When to Train VO₂max (This Matters More Than the Intervals)
Most riders make the mistake of doing VO₂max work far too early in winter. It’s usually because group rides or Zwift races tempt them into chasing heart rate numbers rather than building the aerobic base that allows VO₂max training to be effective.
For riders over 40, timing becomes critical.
November–December: build capacity, not intensity
This period should be dominated by low-intensity endurance work and MIET (moderately intensive endurance training, aka sweetspot) sessions. Think engine-building, not “top-end sharpening”. A little bit of moderate intensity is fine, but structured VO₂max work can be counterproductive here — you’re still absorbing fatigue from the previous season, and strength training has just restarted, or you’re ramping it up (if you’ve been doing it all year round. You have been doing it all year, right, as a masters athlete?). Some occasional efforts are fine — for example, once a week on an endurance ride a few efforts up hill will be fine.
January: begin to reintroduce controlled intensity
Light VO₂max stimulation can begin here. Short reps, long recoveries, and the goal is a gentle re-introduction to structured VO₂max work. You’re preparing the system, not demanding full-on adaptation.
February–April: your true VO₂max block
This is the period when masters riders absorb VO₂max work best. Your aerobic base is in place. Strength training has given you more force production. You’re mentally fresh enough to work hard. This is where meaningful gains are made.

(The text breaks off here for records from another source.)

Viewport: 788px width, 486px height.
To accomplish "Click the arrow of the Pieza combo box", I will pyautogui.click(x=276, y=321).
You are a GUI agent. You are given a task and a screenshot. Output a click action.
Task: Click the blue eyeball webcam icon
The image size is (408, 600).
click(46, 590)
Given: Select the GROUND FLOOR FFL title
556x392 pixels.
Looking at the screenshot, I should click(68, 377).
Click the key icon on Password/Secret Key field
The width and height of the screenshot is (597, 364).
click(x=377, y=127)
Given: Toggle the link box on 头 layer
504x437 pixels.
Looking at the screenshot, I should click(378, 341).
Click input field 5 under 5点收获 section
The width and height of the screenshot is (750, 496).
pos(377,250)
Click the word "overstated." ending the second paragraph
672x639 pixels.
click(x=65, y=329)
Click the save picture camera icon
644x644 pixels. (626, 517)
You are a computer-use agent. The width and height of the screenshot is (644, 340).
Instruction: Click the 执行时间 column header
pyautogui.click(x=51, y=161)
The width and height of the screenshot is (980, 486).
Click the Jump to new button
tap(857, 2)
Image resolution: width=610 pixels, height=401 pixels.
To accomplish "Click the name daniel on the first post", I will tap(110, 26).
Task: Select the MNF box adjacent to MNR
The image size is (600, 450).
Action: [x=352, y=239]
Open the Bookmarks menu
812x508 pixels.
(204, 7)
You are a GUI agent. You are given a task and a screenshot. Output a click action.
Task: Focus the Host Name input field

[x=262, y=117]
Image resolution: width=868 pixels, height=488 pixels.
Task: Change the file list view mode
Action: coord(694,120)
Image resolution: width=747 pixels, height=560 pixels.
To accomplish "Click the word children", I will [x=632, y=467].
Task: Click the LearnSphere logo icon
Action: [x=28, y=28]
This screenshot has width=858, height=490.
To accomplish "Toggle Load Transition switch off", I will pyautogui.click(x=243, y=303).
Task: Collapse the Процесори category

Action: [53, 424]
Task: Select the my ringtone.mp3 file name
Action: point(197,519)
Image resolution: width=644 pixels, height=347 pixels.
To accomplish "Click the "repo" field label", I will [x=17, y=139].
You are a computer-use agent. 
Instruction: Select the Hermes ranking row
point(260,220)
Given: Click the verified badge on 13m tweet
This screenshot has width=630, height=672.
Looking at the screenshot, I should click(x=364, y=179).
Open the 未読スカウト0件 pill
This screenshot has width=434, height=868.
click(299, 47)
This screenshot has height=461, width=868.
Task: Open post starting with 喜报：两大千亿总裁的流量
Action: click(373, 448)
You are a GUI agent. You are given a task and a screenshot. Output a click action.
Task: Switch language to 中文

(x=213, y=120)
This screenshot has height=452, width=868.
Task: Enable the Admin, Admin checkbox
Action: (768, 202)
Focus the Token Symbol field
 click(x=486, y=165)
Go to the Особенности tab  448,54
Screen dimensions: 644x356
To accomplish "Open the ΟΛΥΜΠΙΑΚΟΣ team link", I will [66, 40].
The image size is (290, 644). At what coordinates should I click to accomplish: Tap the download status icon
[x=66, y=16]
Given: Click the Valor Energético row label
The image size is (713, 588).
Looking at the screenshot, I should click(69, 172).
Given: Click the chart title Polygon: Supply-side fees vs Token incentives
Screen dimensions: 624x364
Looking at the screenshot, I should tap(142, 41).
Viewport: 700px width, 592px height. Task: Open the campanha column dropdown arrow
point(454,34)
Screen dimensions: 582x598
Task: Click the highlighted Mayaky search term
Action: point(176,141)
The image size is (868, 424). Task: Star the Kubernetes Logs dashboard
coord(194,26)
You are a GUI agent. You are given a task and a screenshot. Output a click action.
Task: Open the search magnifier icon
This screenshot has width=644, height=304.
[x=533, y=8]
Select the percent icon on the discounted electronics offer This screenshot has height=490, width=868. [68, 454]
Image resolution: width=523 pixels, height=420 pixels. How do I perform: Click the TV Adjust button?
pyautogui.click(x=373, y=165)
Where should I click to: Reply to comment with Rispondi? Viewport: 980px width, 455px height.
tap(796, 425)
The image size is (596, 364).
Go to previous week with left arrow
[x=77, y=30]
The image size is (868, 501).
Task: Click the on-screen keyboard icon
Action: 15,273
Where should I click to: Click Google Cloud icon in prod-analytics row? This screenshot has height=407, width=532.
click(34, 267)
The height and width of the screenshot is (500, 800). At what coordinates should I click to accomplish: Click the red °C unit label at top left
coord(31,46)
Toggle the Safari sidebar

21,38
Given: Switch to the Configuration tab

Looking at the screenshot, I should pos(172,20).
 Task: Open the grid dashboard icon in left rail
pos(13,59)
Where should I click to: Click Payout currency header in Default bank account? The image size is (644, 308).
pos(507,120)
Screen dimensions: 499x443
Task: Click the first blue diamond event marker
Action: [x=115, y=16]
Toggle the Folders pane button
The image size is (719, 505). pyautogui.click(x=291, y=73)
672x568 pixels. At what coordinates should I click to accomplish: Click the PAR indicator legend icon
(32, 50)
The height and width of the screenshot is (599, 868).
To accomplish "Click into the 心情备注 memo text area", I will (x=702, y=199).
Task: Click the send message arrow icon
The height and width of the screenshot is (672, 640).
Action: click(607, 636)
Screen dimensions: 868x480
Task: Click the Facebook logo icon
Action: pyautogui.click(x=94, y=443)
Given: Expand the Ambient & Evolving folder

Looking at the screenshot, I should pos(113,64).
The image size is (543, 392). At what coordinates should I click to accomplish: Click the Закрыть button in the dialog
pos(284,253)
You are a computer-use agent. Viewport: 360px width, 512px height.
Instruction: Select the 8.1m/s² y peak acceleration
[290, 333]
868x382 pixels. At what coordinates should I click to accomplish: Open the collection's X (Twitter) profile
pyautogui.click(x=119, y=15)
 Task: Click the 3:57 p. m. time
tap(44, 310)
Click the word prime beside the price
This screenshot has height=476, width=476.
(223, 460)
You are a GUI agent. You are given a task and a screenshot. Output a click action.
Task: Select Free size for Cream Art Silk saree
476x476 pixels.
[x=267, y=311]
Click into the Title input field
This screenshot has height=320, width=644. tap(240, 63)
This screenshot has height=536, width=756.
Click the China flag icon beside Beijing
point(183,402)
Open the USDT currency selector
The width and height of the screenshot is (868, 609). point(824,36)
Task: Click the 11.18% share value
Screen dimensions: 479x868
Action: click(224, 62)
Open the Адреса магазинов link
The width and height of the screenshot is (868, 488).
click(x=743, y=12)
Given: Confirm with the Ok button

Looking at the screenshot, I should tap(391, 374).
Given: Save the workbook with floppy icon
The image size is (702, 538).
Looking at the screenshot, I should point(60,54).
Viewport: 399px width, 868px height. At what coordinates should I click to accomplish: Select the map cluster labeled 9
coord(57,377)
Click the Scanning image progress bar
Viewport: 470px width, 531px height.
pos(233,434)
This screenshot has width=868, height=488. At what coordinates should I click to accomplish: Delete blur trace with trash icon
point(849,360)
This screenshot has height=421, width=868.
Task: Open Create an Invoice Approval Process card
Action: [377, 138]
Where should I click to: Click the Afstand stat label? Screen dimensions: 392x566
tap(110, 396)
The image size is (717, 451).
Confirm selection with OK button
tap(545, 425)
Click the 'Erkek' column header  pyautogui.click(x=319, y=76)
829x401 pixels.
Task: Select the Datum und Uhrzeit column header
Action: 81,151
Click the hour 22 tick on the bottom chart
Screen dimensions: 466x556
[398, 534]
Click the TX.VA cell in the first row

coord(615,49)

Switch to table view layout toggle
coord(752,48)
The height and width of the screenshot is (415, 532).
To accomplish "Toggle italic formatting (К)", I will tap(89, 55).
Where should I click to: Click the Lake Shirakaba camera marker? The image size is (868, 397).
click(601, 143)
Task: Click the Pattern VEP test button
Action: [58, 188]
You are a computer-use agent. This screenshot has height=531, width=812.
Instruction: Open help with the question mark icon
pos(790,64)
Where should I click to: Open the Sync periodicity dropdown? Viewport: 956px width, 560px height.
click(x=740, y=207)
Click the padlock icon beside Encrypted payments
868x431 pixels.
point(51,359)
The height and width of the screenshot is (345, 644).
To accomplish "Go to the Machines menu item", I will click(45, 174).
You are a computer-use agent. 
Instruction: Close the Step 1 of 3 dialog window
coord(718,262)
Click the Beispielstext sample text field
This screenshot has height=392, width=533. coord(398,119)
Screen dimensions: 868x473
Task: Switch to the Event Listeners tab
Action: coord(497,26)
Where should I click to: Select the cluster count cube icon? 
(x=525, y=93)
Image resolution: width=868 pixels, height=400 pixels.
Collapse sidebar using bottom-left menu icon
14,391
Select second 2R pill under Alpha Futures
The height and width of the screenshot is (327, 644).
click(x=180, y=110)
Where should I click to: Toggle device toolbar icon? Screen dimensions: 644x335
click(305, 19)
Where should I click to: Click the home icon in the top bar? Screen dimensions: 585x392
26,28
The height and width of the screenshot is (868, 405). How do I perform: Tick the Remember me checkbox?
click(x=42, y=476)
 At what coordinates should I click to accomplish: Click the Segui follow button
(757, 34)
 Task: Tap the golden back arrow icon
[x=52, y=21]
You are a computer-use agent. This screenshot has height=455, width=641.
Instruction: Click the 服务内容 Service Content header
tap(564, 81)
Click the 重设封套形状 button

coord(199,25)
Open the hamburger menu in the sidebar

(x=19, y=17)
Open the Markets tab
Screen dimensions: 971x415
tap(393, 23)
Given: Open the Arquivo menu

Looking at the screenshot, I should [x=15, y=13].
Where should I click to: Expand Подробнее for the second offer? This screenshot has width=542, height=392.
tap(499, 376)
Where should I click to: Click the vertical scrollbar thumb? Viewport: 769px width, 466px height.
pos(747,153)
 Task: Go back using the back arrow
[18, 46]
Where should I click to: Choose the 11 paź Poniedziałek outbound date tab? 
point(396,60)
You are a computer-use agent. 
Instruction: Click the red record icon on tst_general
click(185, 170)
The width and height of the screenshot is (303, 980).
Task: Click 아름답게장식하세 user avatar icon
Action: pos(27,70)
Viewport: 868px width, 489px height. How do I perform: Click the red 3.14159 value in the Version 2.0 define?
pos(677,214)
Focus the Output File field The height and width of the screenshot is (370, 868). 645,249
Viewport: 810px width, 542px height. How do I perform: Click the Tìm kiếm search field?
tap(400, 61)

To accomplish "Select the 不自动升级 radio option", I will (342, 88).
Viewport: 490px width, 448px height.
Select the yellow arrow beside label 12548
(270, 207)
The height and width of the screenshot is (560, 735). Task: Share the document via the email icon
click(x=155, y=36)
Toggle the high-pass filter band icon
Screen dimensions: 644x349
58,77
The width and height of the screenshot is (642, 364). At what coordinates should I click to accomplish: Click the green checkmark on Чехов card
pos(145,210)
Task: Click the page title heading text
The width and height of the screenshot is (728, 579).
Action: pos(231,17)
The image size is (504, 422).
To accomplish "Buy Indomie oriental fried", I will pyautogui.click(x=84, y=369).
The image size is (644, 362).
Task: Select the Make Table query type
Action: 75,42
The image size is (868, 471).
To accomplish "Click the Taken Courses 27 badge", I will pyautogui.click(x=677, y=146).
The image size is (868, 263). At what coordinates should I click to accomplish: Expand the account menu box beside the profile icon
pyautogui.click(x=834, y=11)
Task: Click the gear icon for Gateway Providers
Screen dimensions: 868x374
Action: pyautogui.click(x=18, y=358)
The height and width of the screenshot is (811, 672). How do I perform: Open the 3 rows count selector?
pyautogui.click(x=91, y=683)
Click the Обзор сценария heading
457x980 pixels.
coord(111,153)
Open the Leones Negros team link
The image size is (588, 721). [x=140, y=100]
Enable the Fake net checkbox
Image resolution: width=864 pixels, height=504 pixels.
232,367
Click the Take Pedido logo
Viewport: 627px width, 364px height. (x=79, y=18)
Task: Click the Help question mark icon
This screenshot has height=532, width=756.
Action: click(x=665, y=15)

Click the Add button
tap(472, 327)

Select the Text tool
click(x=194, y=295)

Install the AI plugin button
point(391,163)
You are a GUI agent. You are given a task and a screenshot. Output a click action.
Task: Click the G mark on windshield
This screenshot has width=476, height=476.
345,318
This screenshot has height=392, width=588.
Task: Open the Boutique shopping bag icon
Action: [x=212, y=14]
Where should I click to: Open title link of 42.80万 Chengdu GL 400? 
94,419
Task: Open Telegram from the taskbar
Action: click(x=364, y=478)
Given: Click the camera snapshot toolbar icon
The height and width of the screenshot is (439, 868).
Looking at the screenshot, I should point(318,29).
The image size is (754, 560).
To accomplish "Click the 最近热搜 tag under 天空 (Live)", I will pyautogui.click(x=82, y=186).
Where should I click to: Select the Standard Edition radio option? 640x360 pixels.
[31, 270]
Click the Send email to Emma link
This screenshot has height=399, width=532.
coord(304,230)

Race season: maintain, don’t build
A little VO₂max sprinkled into race-specific training helps maintain ceiling power, but big gains are rare. The work was done earlier.
What VO₂max Training Should Actually Look Like for a Masters Rider
The physiology of improving VO₂max hasn’t changed: you need work that is long enough, hard enough, and repeated enough to drive oxygen uptake to its ceiling. What has changed, once you’re past 40, is how often you can do it and what sort of recovery you need between sessions.
Masters cyclists generally need slightly longer recoveries between intervals and between sessions, and they respond better to a “quality over quantity” approach.
A typical session might look like:
three to five minutes at 106–112% of FTP
followed by equal or slightly longer recovery
repeated three to five times
These efforts are long enough to lift oxygen uptake, but short enough to stay repeatable without you falling apart halfway through the workout. Shorter sessions — such as a cluster of two- or three-minute intervals — are excellent early-season stepping stones. Micro-intervals (like 30 sec hard / 30 sec easy) can be brutally effective when executed well.
But all of these rely on a simple rule: you must finish the session having completed the work, not blown to pieces halfway through. VO₂max adapts best to consistency, not hero efforts.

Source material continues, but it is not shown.